Background: Fluoride has been associated with IQ deficits during early brain development, but the period in which children are most sensitive is unknown.

Objective: We assessed effects of fluoride on IQ scores across prenatal and postnatal exposure windows.

Methods: We used repeated exposures from 596 mother-child pairs in the Maternal-Infant Research on Environmental Chemicals pregnancy and birth cohort. Fluoride was measured in urine (mg/L) collected from women during pregnancy and in their children between 1.9 and 4.4 years; urinary fluoride was adjusted for specific gravity. We estimated infant fluoride exposure (mg/day) using water fluoride concentration and duration of formula-feeding over the first year of life. Intelligence was assessed at 3-4 years using the Wechsler Preschool and Primary Scale of Intelligence-III. We used generalized estimating equations to examine the associations between fluoride exposures and IQ, adjusting for covariates. We report results based on standardized exposures given their varying units of measurement.

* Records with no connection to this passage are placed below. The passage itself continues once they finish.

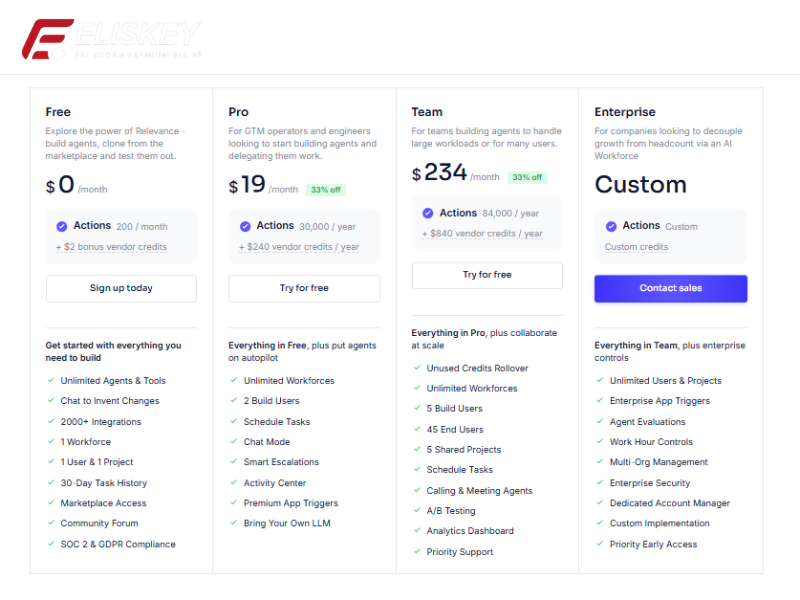Viewport: 800px width, 600px height.
Task: Click the checkmark beside Unlimited Agents & Tools
Action: [51, 381]
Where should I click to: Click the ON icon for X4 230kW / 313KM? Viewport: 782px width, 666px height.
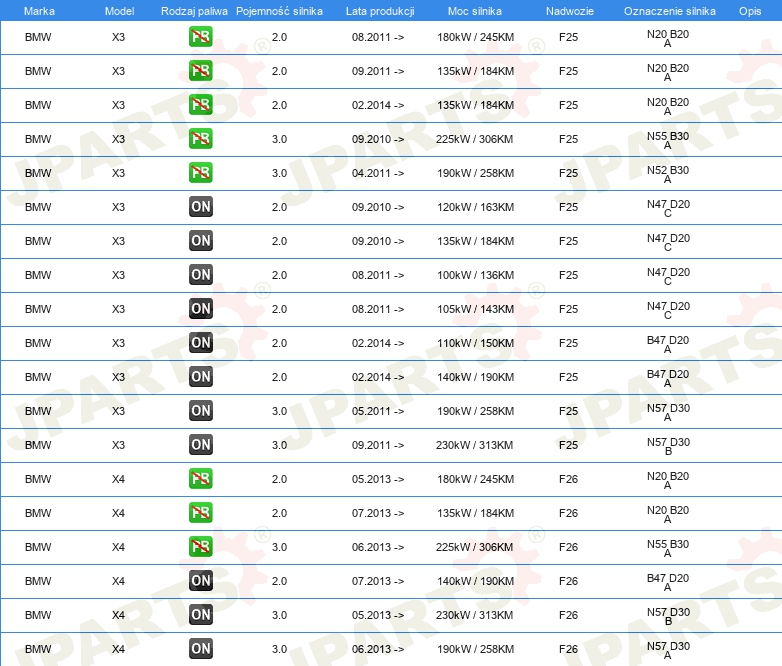[x=201, y=615]
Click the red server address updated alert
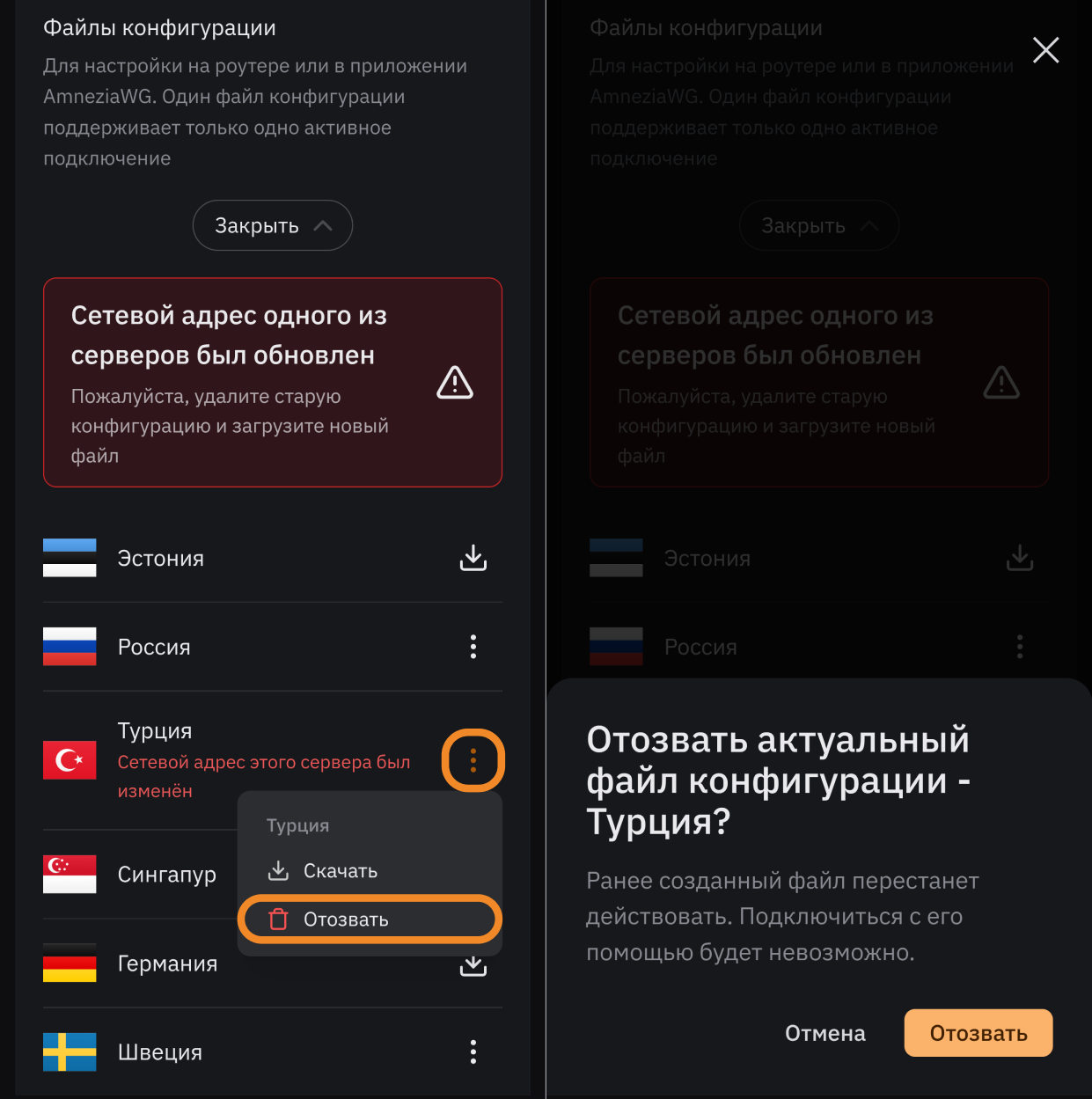This screenshot has width=1092, height=1099. click(x=273, y=383)
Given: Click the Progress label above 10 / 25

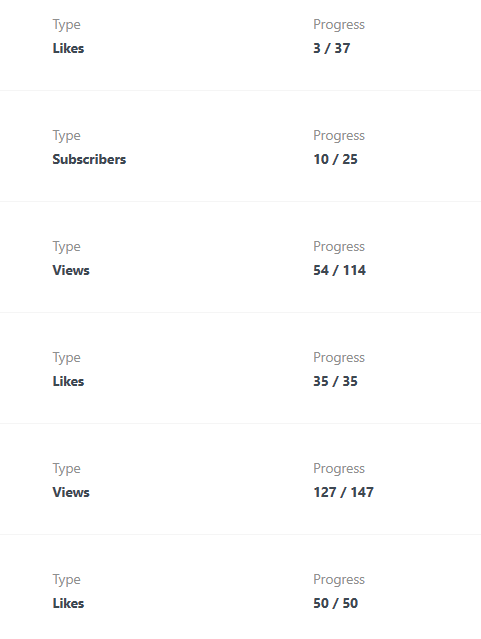Looking at the screenshot, I should [x=339, y=136].
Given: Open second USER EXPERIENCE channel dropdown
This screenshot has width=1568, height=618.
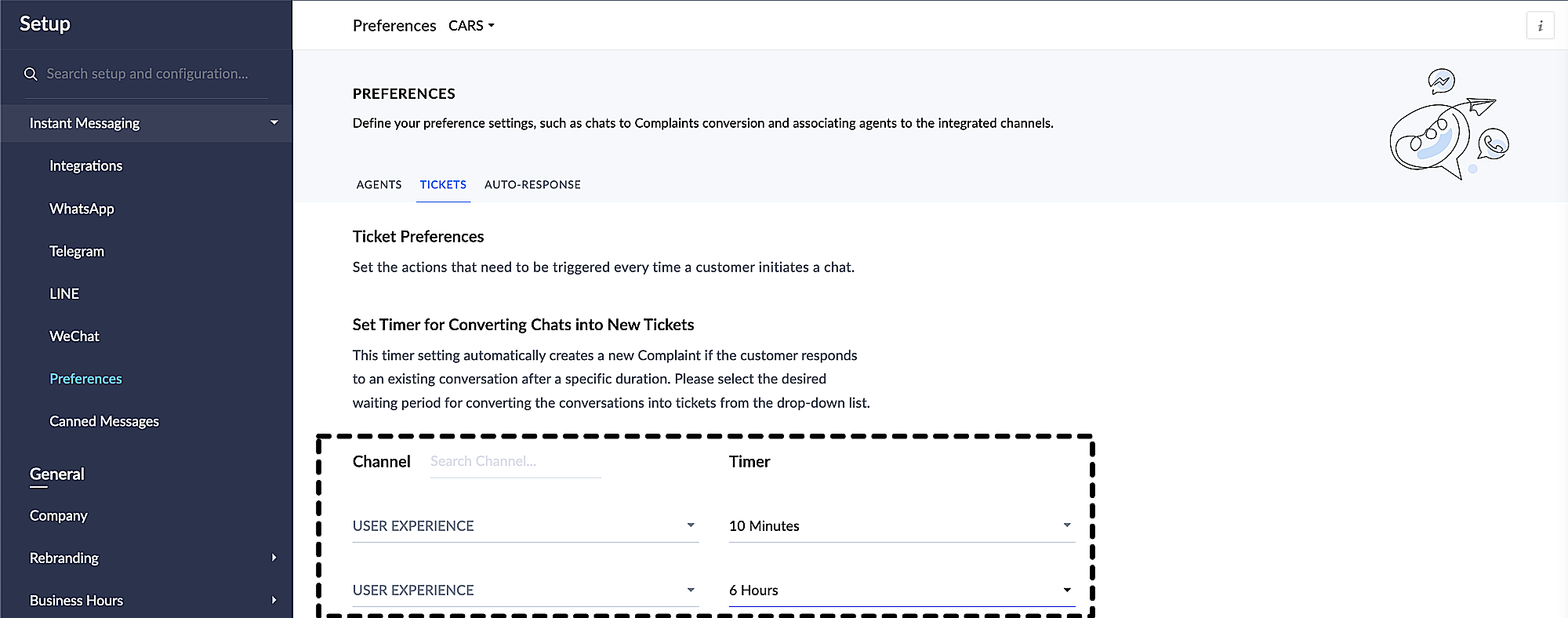Looking at the screenshot, I should [x=525, y=591].
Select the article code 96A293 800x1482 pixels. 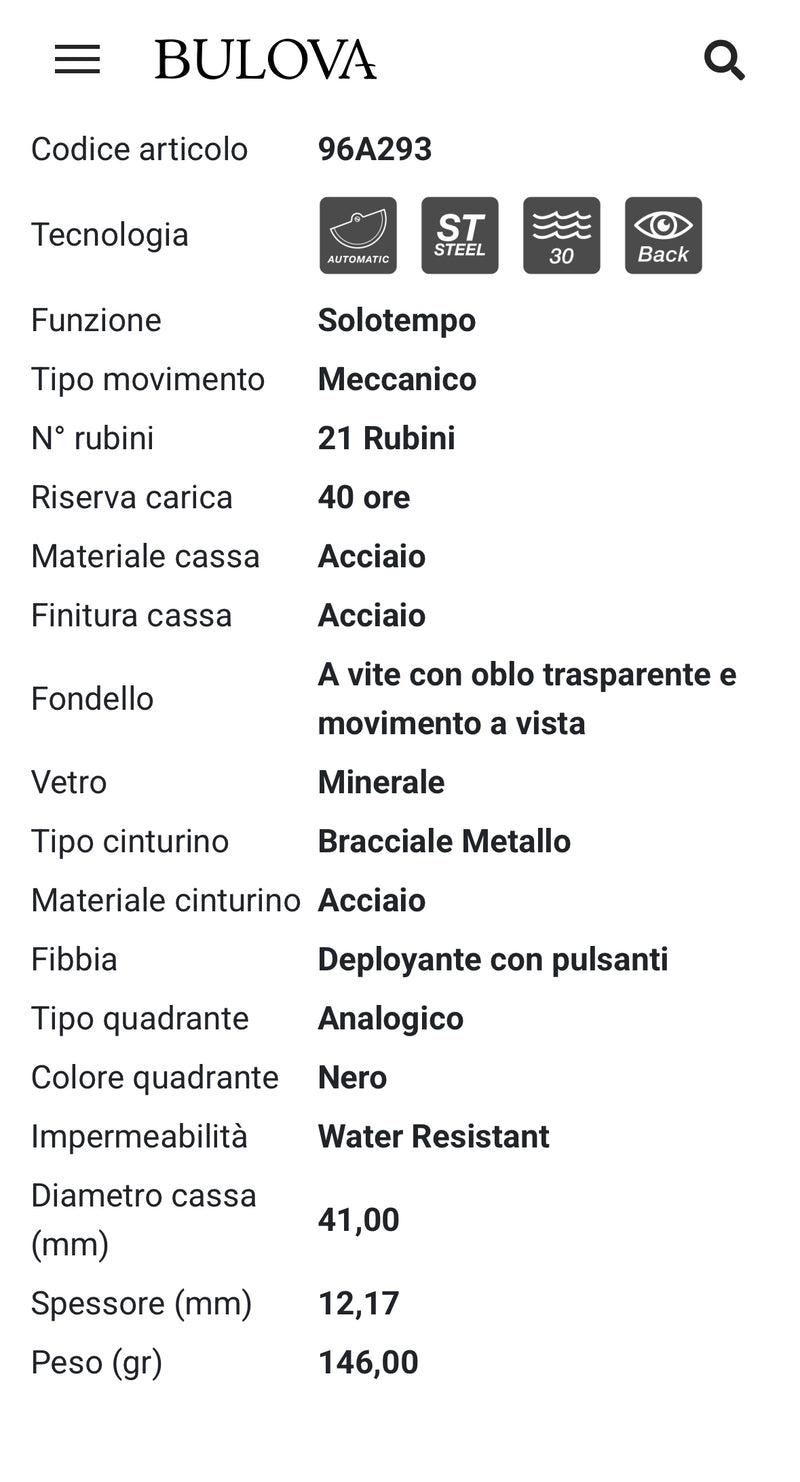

Results: The association between fluoride and performance IQ (PIQ) significantly differed across prenatal, infancy, and childhood exposure windows collapsing across child sex (p = .001). The strongest association between fluoride and PIQ was during the prenatal window, B = -2.36, 95% CI: -3.63, -1.08; the association was also significant during infancy, B = -2.11, 95% CI: -3.45, -0.76, but weaker in childhood, B = -1.51, 95% CI: -2.90, -0.12. Within sex, the association between fluoride and PIQ significantly differed across the three exposure windows (boys: p = .01; girls: p = .01); among boys, the strongest association was during the prenatal window, B = -3.01, 95% CI: -4.60, -1.42, whereas among girls, the strongest association was during infancy, B = -2.71, 95% CI: -4.59, -0.83. Full-scale IQ estimates were weaker than PIQ estimates for every window. Fluoride was not significantly associated with Verbal IQ across any exposure window.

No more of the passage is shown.